Suriano told Tom Groeschen of The Cincinnati Enquirer on the field after the game that Colerain is the best team he's seen in 31 years as a coach. He isn't backing down from that one. Coombs prefers to talk about what he told his kids after the game.
"Since it was on tape delay, I told them to go and watch it," Coombs said. "We gave them Monday off, and I told them to get settled, find who they wanted to watch it with, and to make sure they saw it. How often can you do that?"
Palmer made sure he took some keepsakes from a day that was bitter and sweet all the same, when the two sides met on the river. He grabbed a program, and remembered what it was like to call the shot-gun signals with the gargantuan video board hanging in front of him. He thought they would play music in between snaps, but they only did it twice.
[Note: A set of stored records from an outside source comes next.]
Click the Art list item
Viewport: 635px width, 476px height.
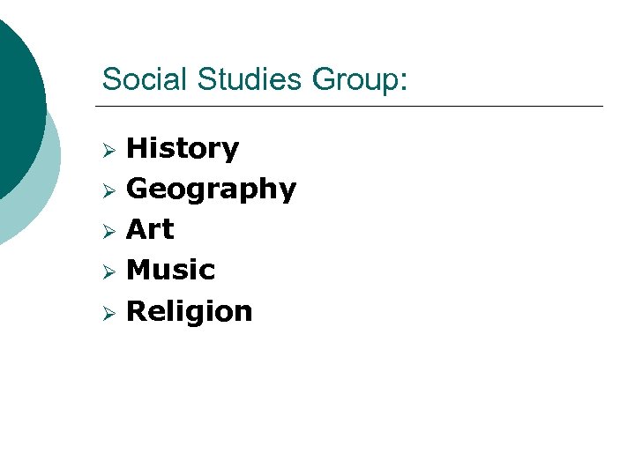pos(150,229)
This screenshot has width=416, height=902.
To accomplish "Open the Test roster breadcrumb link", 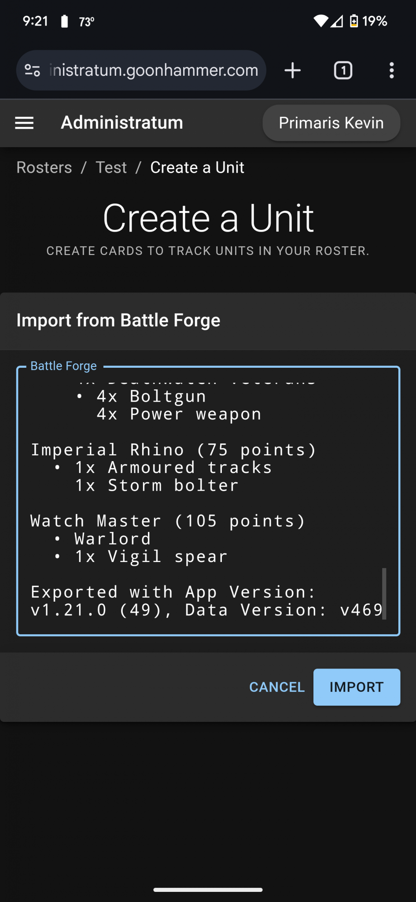I will (x=111, y=167).
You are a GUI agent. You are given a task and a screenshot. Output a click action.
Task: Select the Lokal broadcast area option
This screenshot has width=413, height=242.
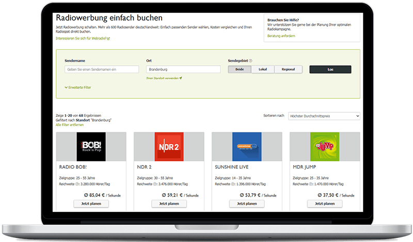click(263, 69)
"I'll tell you what I'll remember," Palmer said, "is how we didn't quit and we kept playing hard all the way until the end no matter the score and how good they are. I think we found out about ourselves and we're going to use it the rest of the season."
Goodman knows he has to keep leading a team that everyone knows about. "One at a time," he says. But he said he'd come back when they're still playing this 20 years from now. He remembers how this team prepared in the offseason and how this stadium was pretty much always in their thoughts.
"That's one of the things we talked about, that kept us going," Goodman said. "Being able to go into Paul Brown and play a great team."
If they ask again, Coombs knows the answer.
"Yeah, I hope they play it every year and I hope they ask us to play in it every year," he said. "I can't tell you how well the Bengals treated us. Not once did we feel like we were being treated as 'just a high school team.' Everyone treated us like we were professionals."
Any time you treat kids like that, they should do it at least once a year and put it on tape.